There are many folks out there with ideas of how to do this best, those who are “experts” – I am not an expert because my style is continually evolving. I want to incessantly learn and I want to share what I learn. How I present myself is as someone who is not perfect. I suppose my biggest tip is to listen, but to also break away from “business always”. Share who you are in life, as well as who you are in work.
The greatest takeaway from social media engagement is the opportunity to get to “know” people you may not otherwise get to know.
People still want to do business with people they know, people they like, and people they trust. Social media allows you to exploit yourself as someone who knows their business or their trade, as someone who listens, as someone who seeks, and as someone who is resilient and responsible.
Additionally, if I ever question what I am about to post or how I am about to respond – I ask myself three questions:
1. What would my mom say or think about this?
2. What would my boss say or think about this?
3. What would a future boss say or think about this?
These are my posting guidelines.
The best advice I can give about developing your own personal brand is to be authentic but be respectful of yourself and anyone who might read what you are posting.
3. As a radio show host, marketing executive, mom and technology expert, you blend all of these worlds and more every day. Is work/life balance an outdated concept?
My brother is an executive coach and he shared with me a message which has really stuck with me. There is no such thing as work/life balance.
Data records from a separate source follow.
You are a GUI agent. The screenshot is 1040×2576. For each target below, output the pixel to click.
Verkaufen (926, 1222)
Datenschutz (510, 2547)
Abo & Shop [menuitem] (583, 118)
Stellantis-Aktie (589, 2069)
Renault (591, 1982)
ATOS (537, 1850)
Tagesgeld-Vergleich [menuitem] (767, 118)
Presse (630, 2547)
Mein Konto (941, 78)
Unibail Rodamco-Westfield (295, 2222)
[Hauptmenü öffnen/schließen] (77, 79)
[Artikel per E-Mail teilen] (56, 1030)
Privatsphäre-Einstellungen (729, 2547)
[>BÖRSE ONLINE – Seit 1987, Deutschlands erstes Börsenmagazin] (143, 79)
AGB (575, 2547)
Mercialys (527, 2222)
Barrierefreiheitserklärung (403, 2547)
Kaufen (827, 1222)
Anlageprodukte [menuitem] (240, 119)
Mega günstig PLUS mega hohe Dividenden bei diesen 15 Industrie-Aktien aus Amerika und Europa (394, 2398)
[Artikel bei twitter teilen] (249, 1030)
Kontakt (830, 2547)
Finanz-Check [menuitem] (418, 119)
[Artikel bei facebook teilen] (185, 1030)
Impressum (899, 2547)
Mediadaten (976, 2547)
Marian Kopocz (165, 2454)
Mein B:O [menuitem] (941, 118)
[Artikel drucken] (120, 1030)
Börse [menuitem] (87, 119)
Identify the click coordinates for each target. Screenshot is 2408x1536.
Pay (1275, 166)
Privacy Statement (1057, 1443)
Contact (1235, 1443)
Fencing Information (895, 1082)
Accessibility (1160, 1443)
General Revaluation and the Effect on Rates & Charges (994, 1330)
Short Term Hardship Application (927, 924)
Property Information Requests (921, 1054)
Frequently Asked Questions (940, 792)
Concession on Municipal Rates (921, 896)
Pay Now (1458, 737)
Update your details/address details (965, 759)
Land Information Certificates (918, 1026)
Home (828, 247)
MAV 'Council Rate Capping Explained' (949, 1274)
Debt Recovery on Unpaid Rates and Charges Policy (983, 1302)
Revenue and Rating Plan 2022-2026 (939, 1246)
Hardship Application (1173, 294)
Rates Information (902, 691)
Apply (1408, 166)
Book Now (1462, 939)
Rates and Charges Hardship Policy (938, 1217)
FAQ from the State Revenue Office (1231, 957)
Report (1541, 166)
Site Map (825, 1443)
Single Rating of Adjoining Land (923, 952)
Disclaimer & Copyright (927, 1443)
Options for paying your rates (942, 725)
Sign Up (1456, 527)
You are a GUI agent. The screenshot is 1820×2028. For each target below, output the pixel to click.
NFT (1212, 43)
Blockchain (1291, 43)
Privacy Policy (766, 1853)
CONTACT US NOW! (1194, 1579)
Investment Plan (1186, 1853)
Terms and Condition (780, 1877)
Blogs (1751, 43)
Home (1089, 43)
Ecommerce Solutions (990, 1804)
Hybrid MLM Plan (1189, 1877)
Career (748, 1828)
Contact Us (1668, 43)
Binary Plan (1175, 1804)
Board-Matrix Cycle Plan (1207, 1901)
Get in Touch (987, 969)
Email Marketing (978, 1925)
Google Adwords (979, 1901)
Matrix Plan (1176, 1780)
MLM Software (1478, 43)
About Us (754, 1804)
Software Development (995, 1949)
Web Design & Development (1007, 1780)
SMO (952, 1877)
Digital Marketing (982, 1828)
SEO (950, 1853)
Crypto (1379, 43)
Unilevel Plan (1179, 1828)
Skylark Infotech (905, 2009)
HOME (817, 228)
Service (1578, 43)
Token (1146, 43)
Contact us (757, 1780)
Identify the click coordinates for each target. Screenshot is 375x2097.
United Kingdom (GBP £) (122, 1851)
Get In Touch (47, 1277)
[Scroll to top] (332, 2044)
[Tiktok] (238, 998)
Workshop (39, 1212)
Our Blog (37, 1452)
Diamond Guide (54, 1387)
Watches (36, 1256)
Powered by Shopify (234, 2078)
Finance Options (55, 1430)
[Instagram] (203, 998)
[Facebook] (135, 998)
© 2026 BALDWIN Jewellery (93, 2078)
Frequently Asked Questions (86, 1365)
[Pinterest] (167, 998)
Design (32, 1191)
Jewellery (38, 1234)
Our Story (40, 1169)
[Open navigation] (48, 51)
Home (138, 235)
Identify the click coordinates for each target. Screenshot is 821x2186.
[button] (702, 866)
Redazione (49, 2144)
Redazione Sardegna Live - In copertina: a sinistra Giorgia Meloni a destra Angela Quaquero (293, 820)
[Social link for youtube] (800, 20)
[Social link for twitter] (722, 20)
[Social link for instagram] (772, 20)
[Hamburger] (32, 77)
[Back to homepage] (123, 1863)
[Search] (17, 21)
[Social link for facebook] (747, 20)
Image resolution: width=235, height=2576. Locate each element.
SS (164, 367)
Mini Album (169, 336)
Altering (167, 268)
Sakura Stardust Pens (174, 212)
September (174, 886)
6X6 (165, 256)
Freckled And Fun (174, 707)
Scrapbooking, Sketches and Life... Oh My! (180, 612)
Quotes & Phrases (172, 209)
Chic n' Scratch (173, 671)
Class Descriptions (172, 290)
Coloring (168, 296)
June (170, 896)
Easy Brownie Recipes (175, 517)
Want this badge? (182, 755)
There is only life, and work is on the same side as life in the equation.
Life + Work = something
We each create what our own something is. In many aspects, my work is my life and my life is my work. But included in that life are many other things which enhance my work – being a mother, the hardest job I will ever hold. The battle of wills is very strong between a mother and child, how could I not handle a contract negotiation after that experience?
Over the years, I have learned that not only is life what you make it, but it is also what you allow to happen or not happen. I do not sit and wait for life or work to show up. I am responsible for my own busy-ness, for my own work, for my own happiness. And my life and experiences did not create the person I have become. I created this life, by pursuing an experience or allowing one to happen. I am in control. I choose my path. The greatest thing I can ever hope to attain is to be of value - that might work or my words benefited someone else. We hear all the time, “I just want to know that I made a difference.” Sometimes, that difference is so subtle we will never know it occurred. So how do you measure it? Perhaps you can’t - but for me, if I am able to sleep at night and if I wake each morning eager to get back at it, that is enough.
If someone who lived over one hundred years ago, like my great grandmother - who taught be the art of patience and generosity, can have an impact on my life today, who’s to say that I won’t have an impact on someone one hundred years from now?
I have a silver dollar dated 1887 with a little dent in it. My grandfather gave it to me, telling me that the dent reduced the value of the coin. But not to me – to me, it is cherished because of the dent. Perhaps it wouldn’t be in my possession were it not for the dent and I would never have had that conversation about “value” with my grandfather. These are the lessons which continually change me, make me who I am.
What is balance? Is it the ability to stand on one foot for an extended period without falling, or is it the ability to spin seven plates at one time? Perhaps it is getting just enough of everything that you need. Maybe it’s the understanding that there is no such thing as successful multi-tasking. Balance is different for me than it is for you.
I love my work, I love my job. So, it is a big part of my life. For someone less enamored with their job, it is far less important to them. We either chase passion or we squash it. I choose the chase.